Entertainment admin on 24 Sep 2007 08:25 am
Mime Memorial Sparks Parisian Spat
(FiniteTimes.com) – As France mourns its fallen crown prince of nonverbal mirth, a debate has been ranging in Parisian circles as to the best way to memorialize famed mime Marcel Marceau. And as so happens in the capitol city, the desire to create something new and unusual is running up against old and inflexible laws and regulations.
“What are you going to do, stick M. Marceau in a box and bury him in the ground?” asked Claud LaFont, chairhomme of the Paris Artistic Heritage Foundation, a grassroots group that seeks to preserve the historical uniqueness of French art and culture. “Mimes come with their own boxes – it would be redundant!”
M. LaFont placed his hands in front of him, his face twisting into bemusement as the hands traced the contours of an imaginary wall. Quickly he shifted into the classic “tugging on an imaginary rope” pose. “Wild horses could not drag me to a place where I would find that acceptable. Mais non!”
LaFont and the Paris Artistic Heritage Foundation have something else in mind when it comes to a final resting place for Marceau and his legendary alter-ego, Bip. They envision a mausoleum dedicated to Marceau’s six decades of performing, with still photographs, movie clips and a solitude garden where one can go to quietly reflect on the universe and its imaginary intangibles.
At the center of the mausoleum will be Marceau himself, embalmed, painted and wired-up in the classic “mime in a box” pose, then encased in a Lenin-ish glass enclosure.
“We’ve experimented with the bodies of dead convicts, stuffing or embalming them, then posing them,” LaFont said, briefly miming the peeling of a banana for no discernible reason. “The light, when it strikes them just right, is eerie. You can swear they move. Can you imagine the world’s greatest mime in such a setting? Breathtaking.”
And, apparently, also quite illegal. Paris has some of the most draconian entombment laws to be found in the civilized world, and it is doubtful that the Paris Artistic Heritage Foundation’s plans for Marcel Marceau’s remains will come even close to being realized under them.
“You have to remember that Paris, for centuries, was little more than a disease-ridden cesspool,” said Danielle Dubois, Paris Commissioner of Health and Sanitation. “Every cemetery in the city, every one, was dug up and moved to the catacombs near the end of the 18th century to fix this problem. Ever since, burial laws in France, and especially Paris, have been very, very – how do you say? Inflexible.”
Mlle. Dubois doubts that French law will bend enough to allow the Marceau memorial to move forward as planned, but she does offer some solutions that would probably get the nod.

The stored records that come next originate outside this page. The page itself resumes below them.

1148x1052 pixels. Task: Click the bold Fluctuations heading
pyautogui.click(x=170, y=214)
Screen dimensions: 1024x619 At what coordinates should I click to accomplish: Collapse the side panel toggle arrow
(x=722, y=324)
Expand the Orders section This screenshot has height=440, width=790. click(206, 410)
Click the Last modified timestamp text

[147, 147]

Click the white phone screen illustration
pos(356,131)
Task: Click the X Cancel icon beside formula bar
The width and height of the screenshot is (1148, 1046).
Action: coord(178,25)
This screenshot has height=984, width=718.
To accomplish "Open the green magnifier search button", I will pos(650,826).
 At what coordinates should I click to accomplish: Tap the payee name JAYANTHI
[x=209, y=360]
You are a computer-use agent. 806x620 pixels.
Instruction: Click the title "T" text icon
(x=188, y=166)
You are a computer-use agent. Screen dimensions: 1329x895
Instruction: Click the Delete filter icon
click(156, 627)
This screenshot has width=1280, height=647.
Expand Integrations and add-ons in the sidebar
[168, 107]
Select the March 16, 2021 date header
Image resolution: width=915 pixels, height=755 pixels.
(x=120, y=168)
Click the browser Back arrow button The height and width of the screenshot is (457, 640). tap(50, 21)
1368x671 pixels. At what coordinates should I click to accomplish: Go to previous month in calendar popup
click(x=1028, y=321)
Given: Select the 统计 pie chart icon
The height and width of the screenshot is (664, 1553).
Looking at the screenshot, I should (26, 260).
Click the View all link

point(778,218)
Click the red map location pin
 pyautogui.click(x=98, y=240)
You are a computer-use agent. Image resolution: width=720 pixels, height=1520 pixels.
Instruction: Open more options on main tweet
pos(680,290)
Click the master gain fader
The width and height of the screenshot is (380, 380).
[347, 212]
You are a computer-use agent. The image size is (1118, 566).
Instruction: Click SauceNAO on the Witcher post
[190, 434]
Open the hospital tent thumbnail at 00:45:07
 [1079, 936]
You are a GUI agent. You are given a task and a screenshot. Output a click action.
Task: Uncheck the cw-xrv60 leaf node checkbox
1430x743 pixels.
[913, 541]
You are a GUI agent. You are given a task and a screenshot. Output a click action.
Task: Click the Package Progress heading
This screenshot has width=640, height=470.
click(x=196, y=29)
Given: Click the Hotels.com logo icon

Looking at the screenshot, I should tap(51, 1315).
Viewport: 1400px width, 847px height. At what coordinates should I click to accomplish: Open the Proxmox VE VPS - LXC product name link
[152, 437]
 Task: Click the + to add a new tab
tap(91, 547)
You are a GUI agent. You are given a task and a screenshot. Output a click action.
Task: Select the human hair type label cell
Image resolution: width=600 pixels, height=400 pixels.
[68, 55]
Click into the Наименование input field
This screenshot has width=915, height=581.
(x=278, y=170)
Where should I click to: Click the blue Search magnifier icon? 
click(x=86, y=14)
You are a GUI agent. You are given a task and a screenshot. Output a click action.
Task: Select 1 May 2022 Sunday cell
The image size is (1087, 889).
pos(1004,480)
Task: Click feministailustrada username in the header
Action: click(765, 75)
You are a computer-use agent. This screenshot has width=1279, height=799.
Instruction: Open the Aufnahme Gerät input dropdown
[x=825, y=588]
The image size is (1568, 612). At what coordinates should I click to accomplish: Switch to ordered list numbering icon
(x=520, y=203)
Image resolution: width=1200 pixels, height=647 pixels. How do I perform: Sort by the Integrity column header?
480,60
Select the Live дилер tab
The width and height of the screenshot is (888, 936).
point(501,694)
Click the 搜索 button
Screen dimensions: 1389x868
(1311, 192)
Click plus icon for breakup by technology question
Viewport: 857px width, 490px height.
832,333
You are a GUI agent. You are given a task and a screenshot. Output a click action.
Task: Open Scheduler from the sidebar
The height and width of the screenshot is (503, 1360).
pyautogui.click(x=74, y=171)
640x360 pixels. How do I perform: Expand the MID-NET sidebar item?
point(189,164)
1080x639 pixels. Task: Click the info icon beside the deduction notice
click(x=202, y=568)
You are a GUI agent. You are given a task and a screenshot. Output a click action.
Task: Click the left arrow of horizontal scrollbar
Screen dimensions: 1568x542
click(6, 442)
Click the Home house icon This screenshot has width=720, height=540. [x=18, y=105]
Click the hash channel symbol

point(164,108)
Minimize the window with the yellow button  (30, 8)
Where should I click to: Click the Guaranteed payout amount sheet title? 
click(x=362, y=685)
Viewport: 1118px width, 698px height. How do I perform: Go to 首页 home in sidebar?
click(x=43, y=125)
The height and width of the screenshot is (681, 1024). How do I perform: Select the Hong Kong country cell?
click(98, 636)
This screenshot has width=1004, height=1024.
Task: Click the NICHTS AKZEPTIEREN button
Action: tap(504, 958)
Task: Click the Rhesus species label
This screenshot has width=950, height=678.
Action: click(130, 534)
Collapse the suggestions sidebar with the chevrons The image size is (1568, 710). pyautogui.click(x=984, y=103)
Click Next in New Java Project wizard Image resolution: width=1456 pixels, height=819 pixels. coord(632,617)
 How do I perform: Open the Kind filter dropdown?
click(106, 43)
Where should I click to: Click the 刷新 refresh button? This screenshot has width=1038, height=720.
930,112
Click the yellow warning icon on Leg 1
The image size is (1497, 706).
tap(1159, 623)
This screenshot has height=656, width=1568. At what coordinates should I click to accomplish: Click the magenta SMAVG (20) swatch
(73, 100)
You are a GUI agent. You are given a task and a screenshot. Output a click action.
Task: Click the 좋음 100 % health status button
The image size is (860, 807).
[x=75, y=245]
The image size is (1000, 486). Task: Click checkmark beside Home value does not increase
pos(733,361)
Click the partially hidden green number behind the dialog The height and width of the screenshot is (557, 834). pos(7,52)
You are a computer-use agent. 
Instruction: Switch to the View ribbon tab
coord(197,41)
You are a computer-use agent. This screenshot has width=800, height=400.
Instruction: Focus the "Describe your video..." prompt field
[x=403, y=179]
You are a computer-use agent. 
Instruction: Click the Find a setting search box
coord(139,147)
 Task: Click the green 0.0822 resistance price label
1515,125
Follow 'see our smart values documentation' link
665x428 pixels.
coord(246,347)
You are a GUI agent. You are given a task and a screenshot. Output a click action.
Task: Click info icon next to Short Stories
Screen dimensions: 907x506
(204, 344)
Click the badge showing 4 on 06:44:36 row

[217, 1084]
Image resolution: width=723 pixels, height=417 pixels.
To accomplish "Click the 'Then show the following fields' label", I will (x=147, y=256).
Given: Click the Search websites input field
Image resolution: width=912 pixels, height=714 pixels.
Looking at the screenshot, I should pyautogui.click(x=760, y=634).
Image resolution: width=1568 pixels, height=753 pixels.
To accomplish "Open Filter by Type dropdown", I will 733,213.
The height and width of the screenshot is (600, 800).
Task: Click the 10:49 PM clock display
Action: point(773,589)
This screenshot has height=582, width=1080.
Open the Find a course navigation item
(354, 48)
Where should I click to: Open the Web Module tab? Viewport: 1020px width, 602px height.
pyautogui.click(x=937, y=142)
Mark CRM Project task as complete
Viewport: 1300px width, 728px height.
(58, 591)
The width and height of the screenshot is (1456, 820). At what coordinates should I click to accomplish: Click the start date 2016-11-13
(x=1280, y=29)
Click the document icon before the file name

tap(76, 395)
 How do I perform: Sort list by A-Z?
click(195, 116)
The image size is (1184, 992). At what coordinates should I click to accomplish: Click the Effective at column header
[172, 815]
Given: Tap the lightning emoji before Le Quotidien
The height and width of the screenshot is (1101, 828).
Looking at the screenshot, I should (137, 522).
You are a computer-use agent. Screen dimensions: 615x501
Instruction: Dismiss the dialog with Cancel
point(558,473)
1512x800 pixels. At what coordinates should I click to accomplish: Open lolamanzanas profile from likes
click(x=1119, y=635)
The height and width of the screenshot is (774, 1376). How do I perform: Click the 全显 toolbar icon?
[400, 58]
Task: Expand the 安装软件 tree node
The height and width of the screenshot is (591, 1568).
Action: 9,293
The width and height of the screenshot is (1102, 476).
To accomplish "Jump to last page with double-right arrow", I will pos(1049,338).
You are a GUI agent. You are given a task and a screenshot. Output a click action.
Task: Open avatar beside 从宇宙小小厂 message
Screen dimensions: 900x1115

“You could bury him in the case, outside city limits of course, and then tunnel down to it and view him that way,” Dubois suggested. “Send everyone down with little flashlights. Ooo, scary. You could also cremate him, then take the ashes and make them into something.
“There’s this one company outside of Nice that does this with glue and little molds,” Dubois added. “Maybe a little Marceau poodle? Or a bunny?”
LaFont and his organization are expected to file suit this week in the Paris courts to allow them to move forward with their Marceau memorial.